Among other things, the facility relies on automated guided vehicles to move partially assembled pickups, rather than a conventional assembly line.
Then there’s the challenge of staying on top when it comes to battery chemistry. Ford is spending $7.7 billion on its new Memphis complex and two battery factories in Kentucky.
Battery partner SK Innovation is kicking in another $4.4 billion. They’re focusing on conventional lithium-ion battery technology.
But operations will begin mid-decade, about the time when rivals like Toyota and Nissan are hoping to come out with next-gen solid-state batteries that could change the BEV game.
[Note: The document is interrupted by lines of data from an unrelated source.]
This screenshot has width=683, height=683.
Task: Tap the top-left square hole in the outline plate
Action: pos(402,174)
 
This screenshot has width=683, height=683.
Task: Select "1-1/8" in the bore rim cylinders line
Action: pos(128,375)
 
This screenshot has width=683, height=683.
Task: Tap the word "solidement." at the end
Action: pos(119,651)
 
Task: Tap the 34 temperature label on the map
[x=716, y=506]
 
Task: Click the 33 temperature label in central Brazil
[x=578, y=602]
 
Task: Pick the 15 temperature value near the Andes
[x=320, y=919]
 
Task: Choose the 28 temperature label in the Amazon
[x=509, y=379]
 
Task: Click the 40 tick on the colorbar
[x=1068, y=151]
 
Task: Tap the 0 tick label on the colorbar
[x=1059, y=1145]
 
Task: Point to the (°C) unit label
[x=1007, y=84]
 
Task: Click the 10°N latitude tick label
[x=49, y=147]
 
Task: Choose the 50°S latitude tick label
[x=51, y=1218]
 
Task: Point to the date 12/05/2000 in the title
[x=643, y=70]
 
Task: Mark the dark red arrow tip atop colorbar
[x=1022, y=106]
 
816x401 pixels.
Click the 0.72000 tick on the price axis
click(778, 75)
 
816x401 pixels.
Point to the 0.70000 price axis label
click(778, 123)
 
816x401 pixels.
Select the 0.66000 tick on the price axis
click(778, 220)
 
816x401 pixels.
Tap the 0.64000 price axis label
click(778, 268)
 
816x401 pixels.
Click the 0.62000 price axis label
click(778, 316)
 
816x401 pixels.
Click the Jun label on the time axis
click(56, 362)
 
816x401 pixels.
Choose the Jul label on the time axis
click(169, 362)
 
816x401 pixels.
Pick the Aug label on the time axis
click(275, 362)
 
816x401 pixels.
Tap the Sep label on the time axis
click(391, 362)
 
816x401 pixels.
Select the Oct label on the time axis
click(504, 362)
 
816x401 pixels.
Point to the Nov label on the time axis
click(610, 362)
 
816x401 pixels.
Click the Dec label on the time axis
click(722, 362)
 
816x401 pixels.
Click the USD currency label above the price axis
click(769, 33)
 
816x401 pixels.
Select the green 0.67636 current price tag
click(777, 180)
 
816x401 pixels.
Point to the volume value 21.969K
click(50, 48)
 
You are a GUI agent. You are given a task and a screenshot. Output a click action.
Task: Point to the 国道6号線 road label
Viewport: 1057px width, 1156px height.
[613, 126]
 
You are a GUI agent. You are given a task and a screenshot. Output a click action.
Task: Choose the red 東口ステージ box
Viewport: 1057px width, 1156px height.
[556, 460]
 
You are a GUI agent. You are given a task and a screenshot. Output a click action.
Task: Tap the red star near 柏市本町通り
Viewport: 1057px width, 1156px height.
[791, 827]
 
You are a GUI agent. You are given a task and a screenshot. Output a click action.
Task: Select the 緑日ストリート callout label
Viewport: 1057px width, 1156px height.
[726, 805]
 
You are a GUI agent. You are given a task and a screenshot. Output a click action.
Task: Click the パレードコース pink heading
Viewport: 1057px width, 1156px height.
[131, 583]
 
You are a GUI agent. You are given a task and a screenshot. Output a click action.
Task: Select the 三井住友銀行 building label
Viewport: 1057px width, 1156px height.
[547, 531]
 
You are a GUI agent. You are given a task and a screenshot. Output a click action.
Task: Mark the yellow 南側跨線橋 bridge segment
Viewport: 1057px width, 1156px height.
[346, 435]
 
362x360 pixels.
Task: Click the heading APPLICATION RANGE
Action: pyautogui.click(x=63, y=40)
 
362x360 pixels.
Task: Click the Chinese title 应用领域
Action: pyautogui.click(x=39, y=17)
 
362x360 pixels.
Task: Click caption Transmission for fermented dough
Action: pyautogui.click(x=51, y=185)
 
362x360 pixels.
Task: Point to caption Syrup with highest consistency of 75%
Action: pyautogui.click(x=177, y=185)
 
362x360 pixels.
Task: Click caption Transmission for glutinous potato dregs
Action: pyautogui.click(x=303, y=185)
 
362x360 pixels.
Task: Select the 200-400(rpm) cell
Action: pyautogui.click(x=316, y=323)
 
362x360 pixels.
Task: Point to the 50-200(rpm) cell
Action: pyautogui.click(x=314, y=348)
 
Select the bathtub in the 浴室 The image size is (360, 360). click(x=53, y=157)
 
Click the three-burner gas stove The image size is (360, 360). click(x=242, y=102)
Dealers could be the glitch
More immediately, Ford is worried about headaches its dealers are creating. Like most automotive retailers, they’ve struggled with supply shortages and have largely abandoned traditional discounting as customers line up for whatever products they can find. But there have been widespread reports about retailers tacking on thousands, even tens of thousands, of dollars in “additional dealer markups” on the Mach-E and Lightning. And Ford insiders tell TheDetroitBureau.com they’re concerned this could scare away potential customers.
Legally, Ford cannot order dealers to stick to MSRP prices but “we can adjust allocations,” a senior official told TheDetroitBureau.com on deep background. By squeezing limited supply for greedy retailers, Ford hopes to bring them back in line.
Getting its second all-electric model into the field with the minimum of problems and the maximum of deliveries, analysts agree, will be a critical part of the formula to keep Ford stock climbing.